The Avalanche held the high-scoring Flames to just 11 goals in the five-game series and shut down Johnny Gaudreau. Now, they turn their attention to Tomas Hertl, Brent Burns and the rest of the Sharks. It’s a team they went 0-3 against in the regular season and were outscored by a 14-9 margin.
But that was pre-Makar. He’s been a welcome addition since joining the team after his college hockey season concluded with a UMass loss in the Frozen Four championship game.
“Adding a guy like Cale mid-playoffs, that’s a big boost. It’s not every day you can do that,” Barrie said. “We’re playing real solid team defense. It’s a good feeling right now.”
Typically, the Avalanche headlines center on Nathan MacKinnon and the offense. Rightfully so, with MacKinnon and Mikko Rantanen among the playoff scoring leaders.
“It’s nice to have a ‘D-core’ that’s getting a little recognition because I think it’s been questioned in the past,” Barrie said. “So we’ll take some spotlight.”
A glimpse at some of the defensemen’s achievements this season:
Zadorov topped the team in hits for a third straight season.Barrie scored a career-high 59 points in the regular season, the most by an Avs defenseman since Ray Bourque had 59 in 2000-01.Johnson led the squad in shifts per game.Nemeth finished second on the squad in average short-handed ice time.Girard played in all 82 games and committed just three minor penalties. He could be back for the Sharks series after missing the last three games with an upper body injury.Cole registered a team-high 178 blocked shots.“The old stereotypical defenseman that bangs it off the glass and out, there’s no real role for that guy in the NHL anymore,” Cole said. “In today’s NHL, you have to be able to defend, have to be able to skate, have to be able to make plays, have to help produce offense. Everyone knows the template that we play as a team.”
Goaltender Philipp Grubauer helps keep things running smoothly in the back. He’s constantly calling out orders — “You’ve got time.” Or “Go up the wall with the puck.” Or even “Watch out!”
“Just small, simple commands,” said Grubauer, who posted a 1.89 goals-against average against Calgary. “I try to help point them into the right direction.”
To make sure he fit in seamlessly, Makar learned as much about the Avalanche as he could. The fourth overall pick in 2017 signed a three-year deal on April 14 and was instantly thrown into the playoff race.
He proved to be as speedy as advertised.
Off the ice, he’s feeling right at home, too, thanks to being taken under the wing of veteran Matt Calvert. Makar is living in his basement.
“Amazing family,” Makar said. “It makes my days a lot easier.”
The Avs have weathered their share of trying times this season. During a particularly rough patch starting in January when the squad went 0-5-3, they were allowing an average of 4.4 goals. But down the stretch — facing must-win games when they were 8-0-2 — they allowed 1.8 goals a game.

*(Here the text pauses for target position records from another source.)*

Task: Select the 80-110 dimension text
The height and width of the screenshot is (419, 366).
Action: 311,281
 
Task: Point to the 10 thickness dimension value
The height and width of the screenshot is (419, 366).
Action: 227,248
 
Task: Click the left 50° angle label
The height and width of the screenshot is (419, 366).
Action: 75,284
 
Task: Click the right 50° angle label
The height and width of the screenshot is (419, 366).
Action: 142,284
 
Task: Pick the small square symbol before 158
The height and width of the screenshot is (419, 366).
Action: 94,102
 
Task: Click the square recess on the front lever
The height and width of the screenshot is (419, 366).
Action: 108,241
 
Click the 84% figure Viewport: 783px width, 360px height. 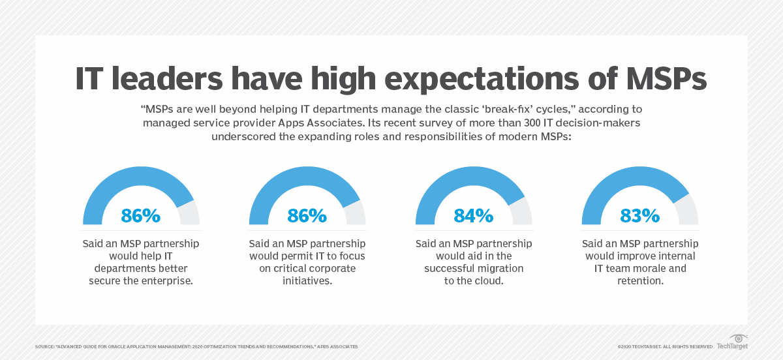(473, 215)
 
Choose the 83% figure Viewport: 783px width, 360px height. (639, 215)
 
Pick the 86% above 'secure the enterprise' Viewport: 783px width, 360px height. (141, 215)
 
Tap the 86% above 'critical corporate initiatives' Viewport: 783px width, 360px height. (307, 215)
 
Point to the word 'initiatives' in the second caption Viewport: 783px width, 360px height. (307, 280)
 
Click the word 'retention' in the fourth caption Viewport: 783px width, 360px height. (639, 280)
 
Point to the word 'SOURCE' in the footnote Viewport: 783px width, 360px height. (46, 346)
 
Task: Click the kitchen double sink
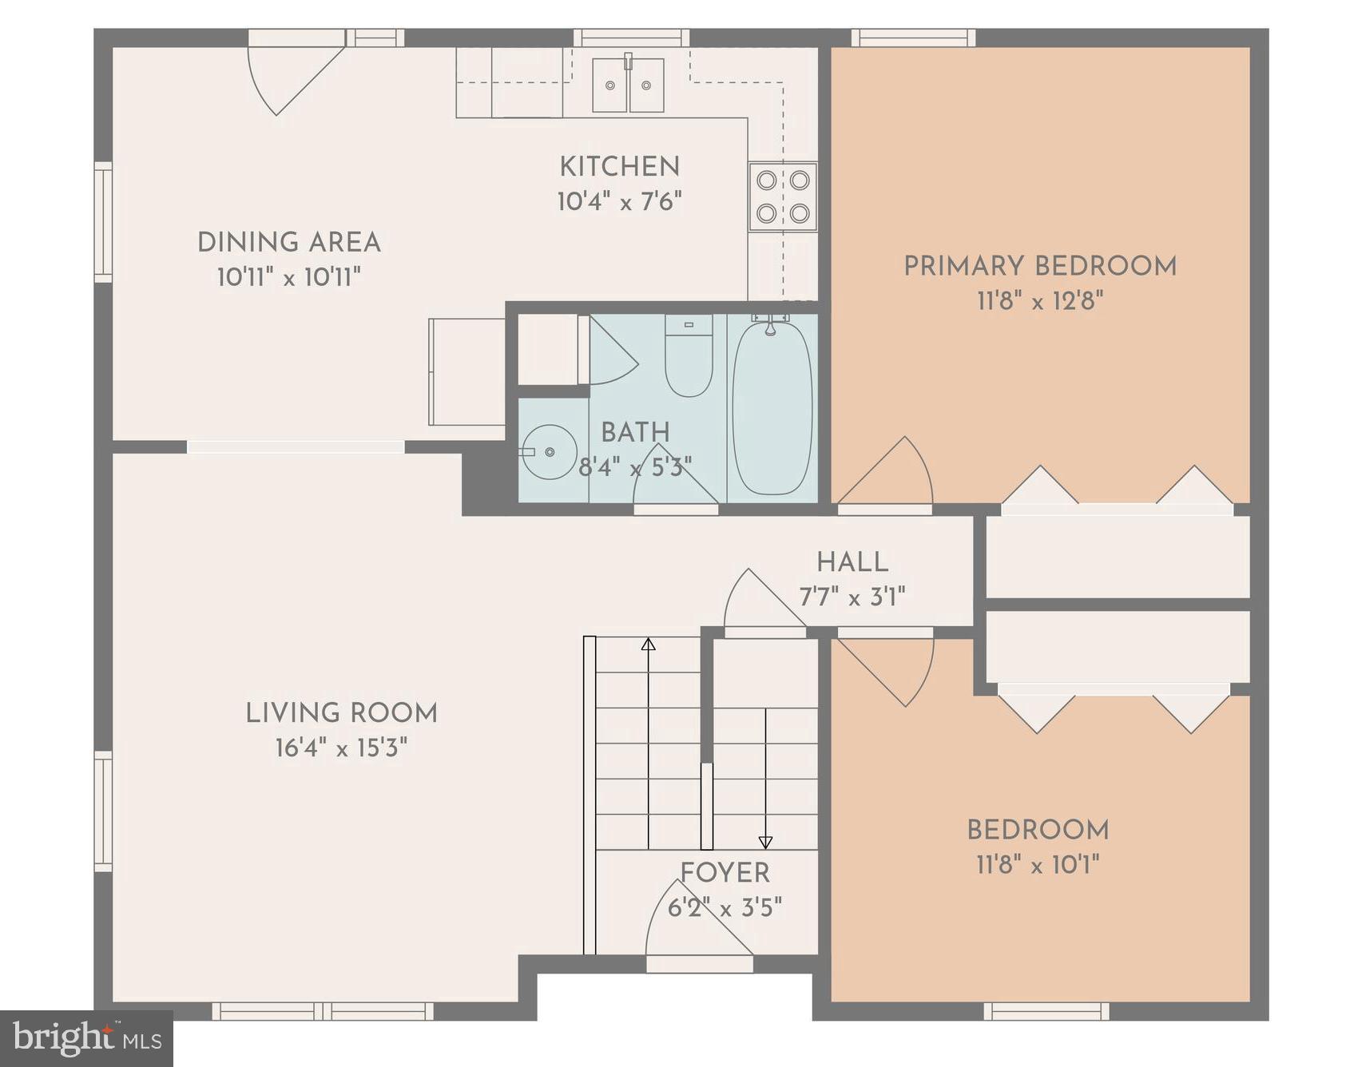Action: (628, 85)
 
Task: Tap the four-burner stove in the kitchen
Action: (783, 196)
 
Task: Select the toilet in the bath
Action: (689, 355)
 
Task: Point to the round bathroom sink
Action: (550, 452)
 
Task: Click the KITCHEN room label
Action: (619, 166)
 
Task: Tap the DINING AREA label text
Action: (288, 242)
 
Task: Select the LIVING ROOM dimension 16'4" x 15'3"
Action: (341, 748)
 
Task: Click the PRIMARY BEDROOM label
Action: (1039, 266)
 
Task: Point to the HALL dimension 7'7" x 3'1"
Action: (852, 597)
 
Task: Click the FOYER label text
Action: (725, 872)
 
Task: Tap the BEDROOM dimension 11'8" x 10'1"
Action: (1038, 864)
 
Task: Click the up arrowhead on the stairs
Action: (648, 644)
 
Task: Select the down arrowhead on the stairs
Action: (765, 842)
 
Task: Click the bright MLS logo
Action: (86, 1038)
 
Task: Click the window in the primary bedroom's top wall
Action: (913, 38)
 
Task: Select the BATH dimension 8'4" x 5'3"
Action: (635, 467)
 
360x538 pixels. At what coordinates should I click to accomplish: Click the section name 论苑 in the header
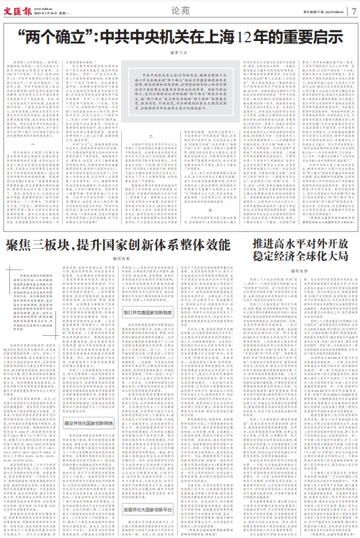(x=179, y=10)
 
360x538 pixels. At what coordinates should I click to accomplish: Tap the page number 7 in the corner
(x=354, y=9)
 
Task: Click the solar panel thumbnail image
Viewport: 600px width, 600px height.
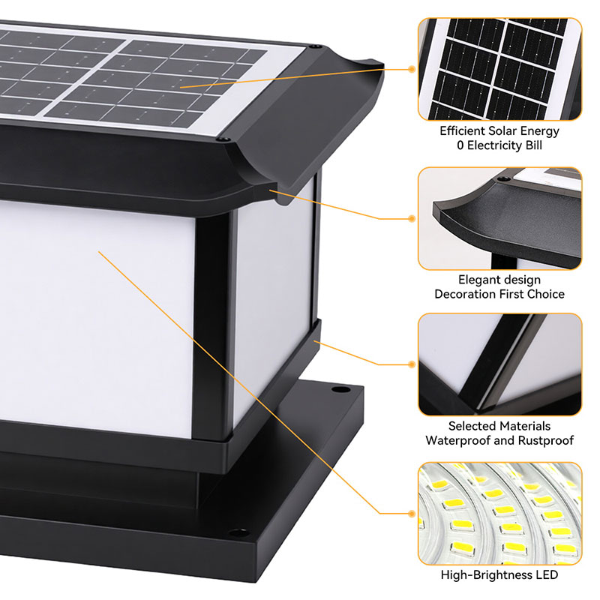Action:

In the Calgary series, the defense held firm in surrendering 2.2 goals.
“It’s always a growing process,” Cole said. “You start to learn the tendencies and what guys look for in certain situations and you build that chemistry. Maybe we don’t have the flashiest numbers as far as points or whatever, but we do a lot of good things to help our team win hockey games. That’s really all that matters at this time of the year, right?”